# COMPLETE THE FOLLOWING:
1. In the commentary on the "Secure Communities" deportation program, what program is named as its predecessor?
2. Write the next few paragraphs of the commentary on the "Secure Communities" deportation program, picking up after its final sentence.

# DOCUMENT EXCERPT:

↓↓↓

Posted: 03/24/2012 7:17 am

Any day now Immigration and Customs Enforcement (ICE) will announce a second round of "reforms" to the disgraced "Secure Communities" deportation program, S-Comm. And once again, it appears that ICE is more interested in spin than substance. The timing of the announcement--immediately before the DHS Office of Inspector General Report--seems primarily designed to take the pressure off of ICE rather than an honest attempt to address the fundamental flaws of the program.

We've been here before. In 2010, ICE tried the same tactic by announcing "reforms" to S-COMM's predecessor, the 287(g) program to try to save the agency from the embarrassment of that year's Inspector General report that described the program as an unmitigated disaster.

"Secure Communities" turns local police into defacto agents of deportation, forcing them to enforce unjust immigration laws, inviting racial profiling, and undermining community safety. It's a program that has been leading to the "Arizonification" of the country, and has placed ICE under fire since it's start in 2008. The only way forward on S-Comm is termination.

Since its inception, "Secure Communities" has gained fame for outright deception, starting with its very name. And now, after the release of thousands of internal emails and the agency's own deportation data, there is no longer any doubt that ICE lied to local lawmakers, Congress, and the American public.

So why is the Administration holding on to a program that has a very public record of deception? One that law enforcement officers, Governors, cities, and Congressional representatives reject as damaging to public safety. And why is it continuing to operate the program in places like Georgia, with its unconstitutional anti-immigrant hate law, HB 87, while finally suspending it--at least partially--in Alabama and restricting it in Maricopa County? Clearly, this violates common sense. It also demonstrates a distorted sense of priorities.

↑↑↑

# DATASET EXCERPT:

↓↓↓

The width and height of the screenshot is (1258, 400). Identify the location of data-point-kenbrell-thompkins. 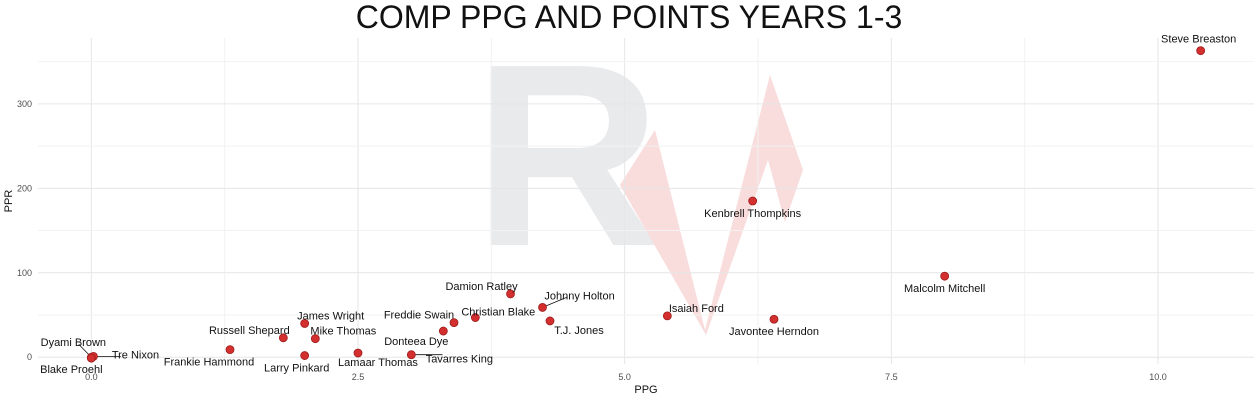
(753, 201).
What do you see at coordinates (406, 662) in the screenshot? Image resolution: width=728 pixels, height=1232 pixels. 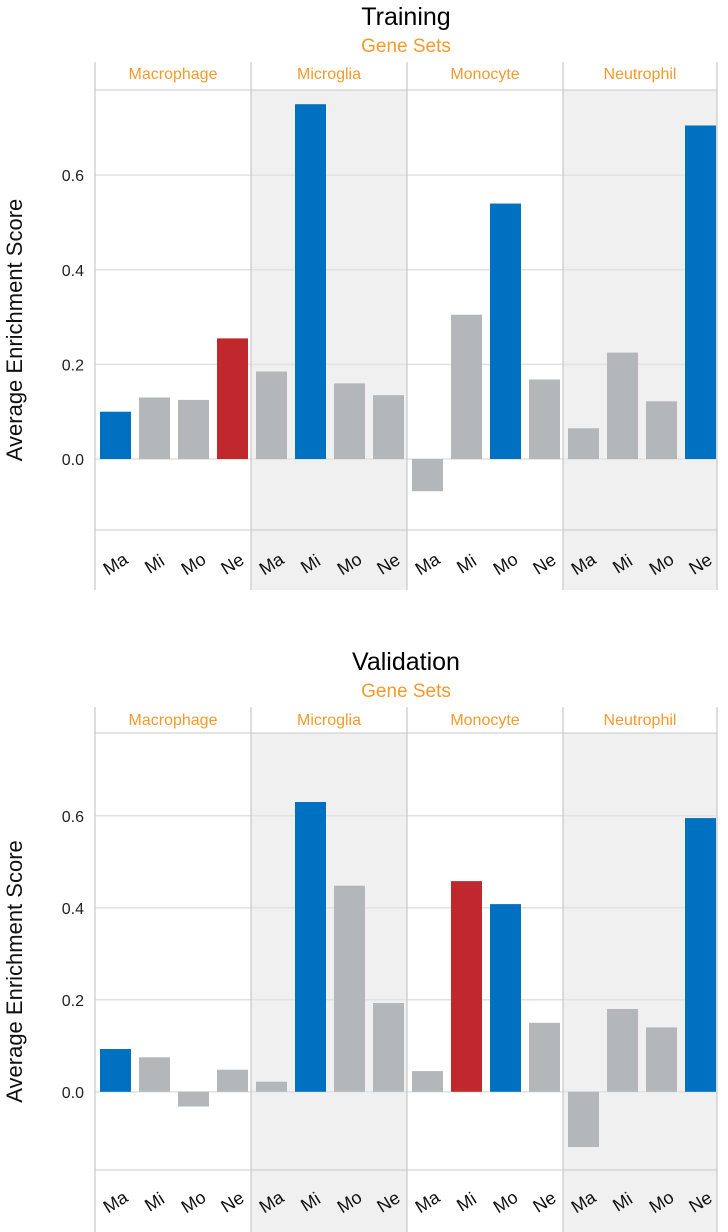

↑↑↑

# RESPONSES FOR EACH TASK:
1. The 287(g) program.

2.
In its blind quest to meet its arbitrary deportation quota of 400,000 people per year, the Obama Administration is driving a wedge between communities and local police, making it more difficult to solve crimes, and turning a blind eye to the fact that people are being placed into deportation through unconstitutional arrests. Civil immigration enforcement above public safety and constitutional protections? Really?

The upcoming announcement will be a significant opportunity for the President to demonstrate leadership on a program that has come to symbolize his broken immigration promises. Will it be business as usual or will the Obama Administration finally abandon their growing legacy of deportation? Will the Obama Administration stop attempting to convince the public that ICE may reform itself, despite every indicator that it's incapable? Will the Obama Administration embrace the consensus against S-Comm or continue gripping onto the program despite its failure?

The next few days will tell. For the communities that are left to cope with the disasters of the Administration's draconian immigration enforcement policies, the commitment to break ICE's hold continues regardless of this month's announcement. Communities reeling from this growing crisis have already documented the conclusive demand that S-COMM be terminated. Their pledge to restore trust and to break ICE's hold on their community and the country will only grow stronger.